4 cups macaroni, dry
1 egg beaten (I used 1/4 cup of egg beaters)
4 tablespoons of butter
1/4 cup all-purpose flour
2 1/2 cups milk (I used reduced fat milk)
2 large teaspoons dry mustard
1 1/2 cups shredded cheddar
1/2 teaspoon salt and black pepper
1/2 teaspoon seasoning salt
1-7 ounce can of green chiles

Preheat the oven to 350 degrees

Cook the macaroni according to box instructions and then rinse and drain.

In a small bowl beat the egg.  Then in  a skillet over medium heat melt the butter and whisk in the flour.  Whisk for 5 minutes but be sure to not let it burn.  Then pour in your milk and whisk all of that together for 5 minutes and then add your dry mustard still whisking and do so for another 5 minutes and then reduce heat to low.

Then slowly add 1/4 cup of the milk mixture to the egg mixture, just to be sure not to cook the egg, whisk while doing this.  Then add the egg mixture back to the skillet of milk mixture.  Then whisk in all but 1/2  a cup of the cheddar cheese and mix until that is all melted and thick.  Add the remaining seasoning and the green chiles.

Then mix the creamy mixture with the macaroni and pour into a greased baking dish and top with the remaining cheese.

Bake for 30-40 minutes or until bubbly and golden brown.

Enjoy!!!!




Tuesday, November 12, 2013

Fresh Skillet Creamed Corn

1/4 cup butter
2 1/2 cups of fresh corn kernels
1/2 milk (I used reduced fat milk)
1 tablespoon cornstarch
1 tablespoon sugar
1 teaspoon salt and black pepper
1/4 cup shredded cheddar cheese (I used reduced fat)

In a large skillet over medium heat melt the butter.

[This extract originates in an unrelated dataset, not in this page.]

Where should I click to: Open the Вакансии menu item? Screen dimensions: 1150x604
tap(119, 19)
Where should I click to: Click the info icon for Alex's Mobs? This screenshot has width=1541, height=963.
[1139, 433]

Then stir in the corn and milk, make sure all is combined.

Then sprinkle in the cornstarch, salt, pepper and sugar and bring to a boil, stirring the entire time.  Then reduce the heat and continue to cook for about 15 minutes, then add the cheddar cheese and stir that in and cook for another 5 minutes.

Enjoy!!!!


Friday, November 8, 2013

Mini Mac-and-Cheese with Broccoli

1 cup of elbow pasta
1 1/2 cups of shredded cheddar cheese (I used 2%)
1/2 cup of Parmesan cheese, grated
2 tablespoons of Parmesan cheese, grated
2 eggs (I used 1/2 cup of egg beaters)
1/4 cup of skim milk
1/2 cup of low fat Ricotta cheese
1 small bag of frozen Broccoli florets, thawed and chopped
2 green onions, chopped
1/4 teaspoon of Nutmeg
1 tablespoon of dijon mustard
1 teaspoon of salt
1/2 teaspoon of black pepper
2 tablespoons of butter, melted
1 cup of Panko breadcrumbs

Preheat oven to 375 degrees and spray 12 cupcake tins with cooking spray.

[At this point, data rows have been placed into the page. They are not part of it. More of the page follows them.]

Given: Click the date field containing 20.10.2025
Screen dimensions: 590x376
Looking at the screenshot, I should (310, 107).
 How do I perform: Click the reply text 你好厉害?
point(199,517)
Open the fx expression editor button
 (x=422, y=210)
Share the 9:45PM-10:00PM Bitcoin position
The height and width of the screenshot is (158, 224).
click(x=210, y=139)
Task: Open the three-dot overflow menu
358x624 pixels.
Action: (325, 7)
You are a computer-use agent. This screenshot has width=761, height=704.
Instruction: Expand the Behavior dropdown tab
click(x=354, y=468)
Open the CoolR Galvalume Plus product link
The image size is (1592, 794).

Cook the elbow pasta according to box instructions, then drain and transfer to a bowl.  Add the cheddar cheese, 1/2 cup of Parmesan cheese and stir until all is melted.  In a separate bowl add the eggs and whisk those and then whisk in the milk and ricotta and then make sure all is combined and add to the pasta mixture and then stir in the green onions, broccoli, nutmeg, dijon mustard, salt and pepper.  Then evenly divide between 12 cupcake wells.

In a small bowl add the panko, melted butter and parmesan cheese and mix together.  Then evenly divide this mixture on top of the pasta in the cupcake wells.

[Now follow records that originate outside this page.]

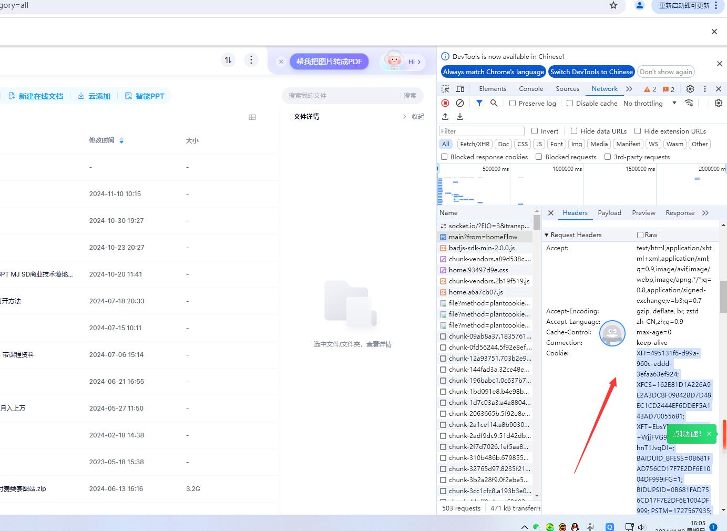Select the inspect element picker
Viewport: 727px width, 531px height.
(445, 89)
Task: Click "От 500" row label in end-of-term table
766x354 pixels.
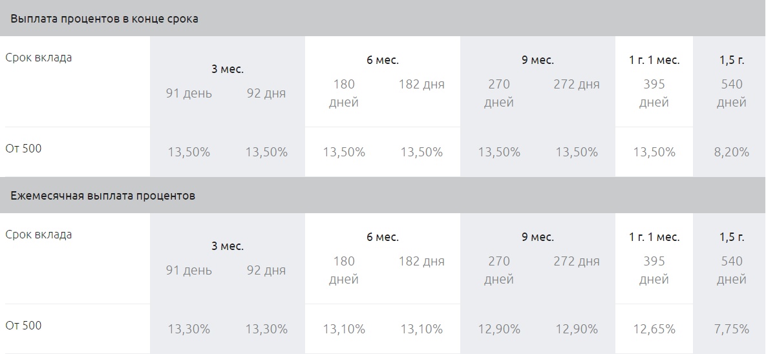Action: coord(23,149)
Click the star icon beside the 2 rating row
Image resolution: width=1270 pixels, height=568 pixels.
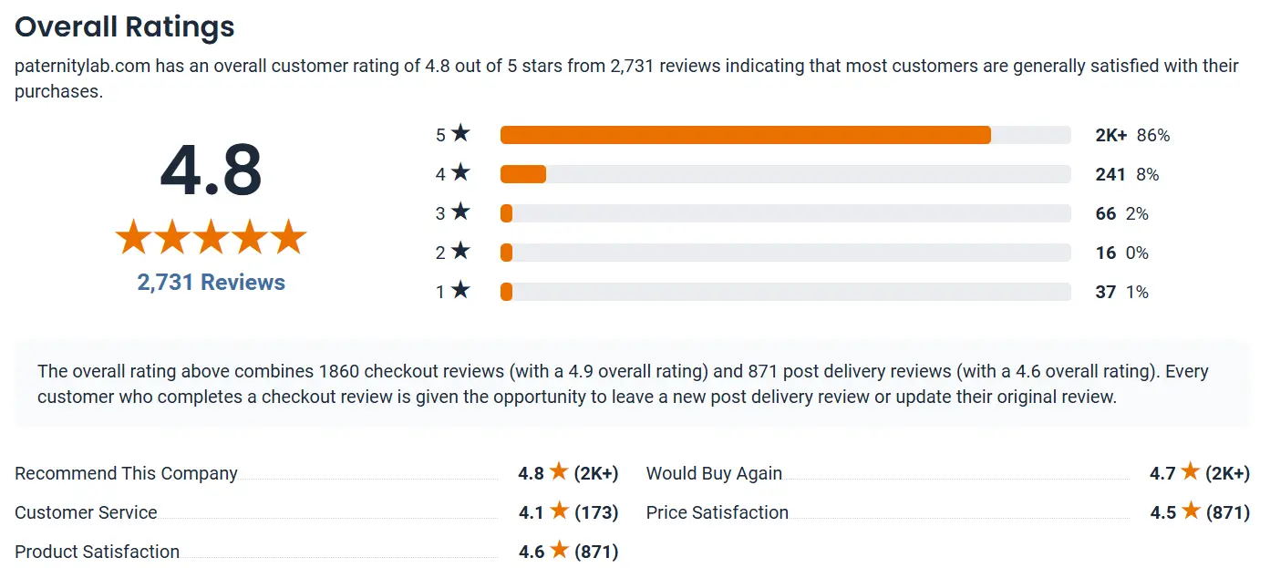click(460, 252)
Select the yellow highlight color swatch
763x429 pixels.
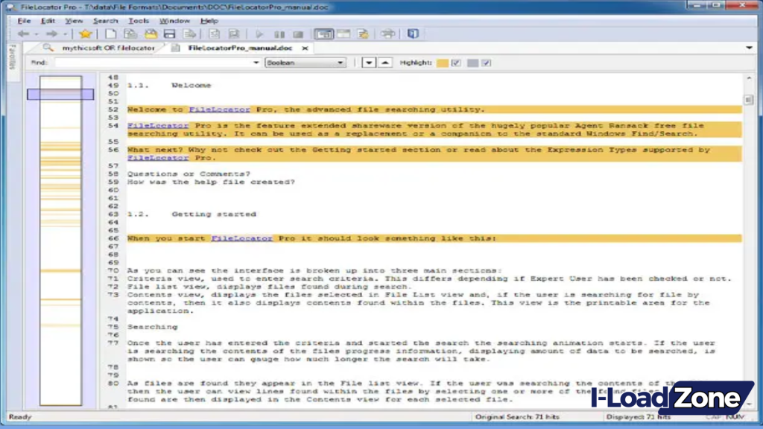(443, 63)
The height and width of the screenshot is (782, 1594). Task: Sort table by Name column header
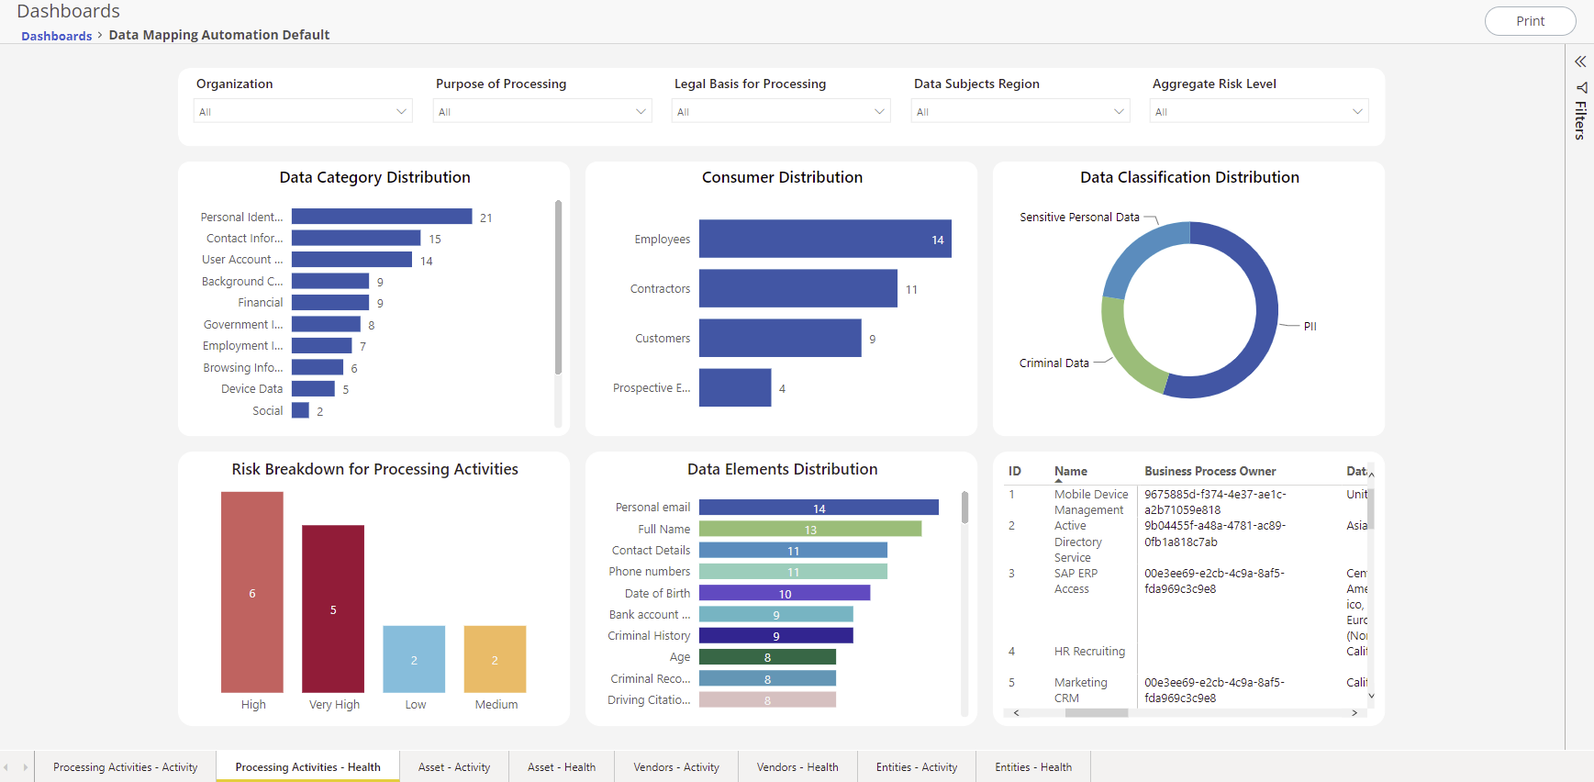tap(1070, 471)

Cook for about 15 to 20 minutes or until the bread crumbs are golden brown.  Then once cooked take the mini mac-and-cheeses out of the oven and let them sit for about 5 minutes to make sure all has come together.

Enjoy!!!!


Wednesday, November 6, 2013

Root Beer Pulled Pork

1-2pound pork shoulder or butt
12 ounces of your favorite root beer
1-18 ounce bottle of your favorite BBQ sauce

Place the pork in the the slow cooker and pour the root beer over the pork and then poor the BBQ sauce over the pork, set your slow cooker timer to 8 hours low.  Then once the pork is done you will be able to shred it and top with the sauce.

This is good to eat like a sandwich or just the meat.

Enjoy!!!!


Monday, November 4, 2013

Cheese and Green Chile Squares

1/2 cup cornbread crumbs (I made cornbread muffins and used 3 of them that we didn't eat)
3/4 teaspoon salt
1/2 teaspoon baking powder
8 eggs (I used 2 cups of egg beaters)
2 tablespoons butter, melted
1/2 white onion, chopped
1 small red bell pepper, chopped
1 cup small curd 2% cottage cheese
2 cups of shredded Mexican blend cheese
1-7 ounce can of diced green chiles
1 cup fresh baby spinach, chopped

Preheat oven to 350 degrees

In a small bowl combine the cornbread crumbs, salt and baking powder and mix that up and set aside.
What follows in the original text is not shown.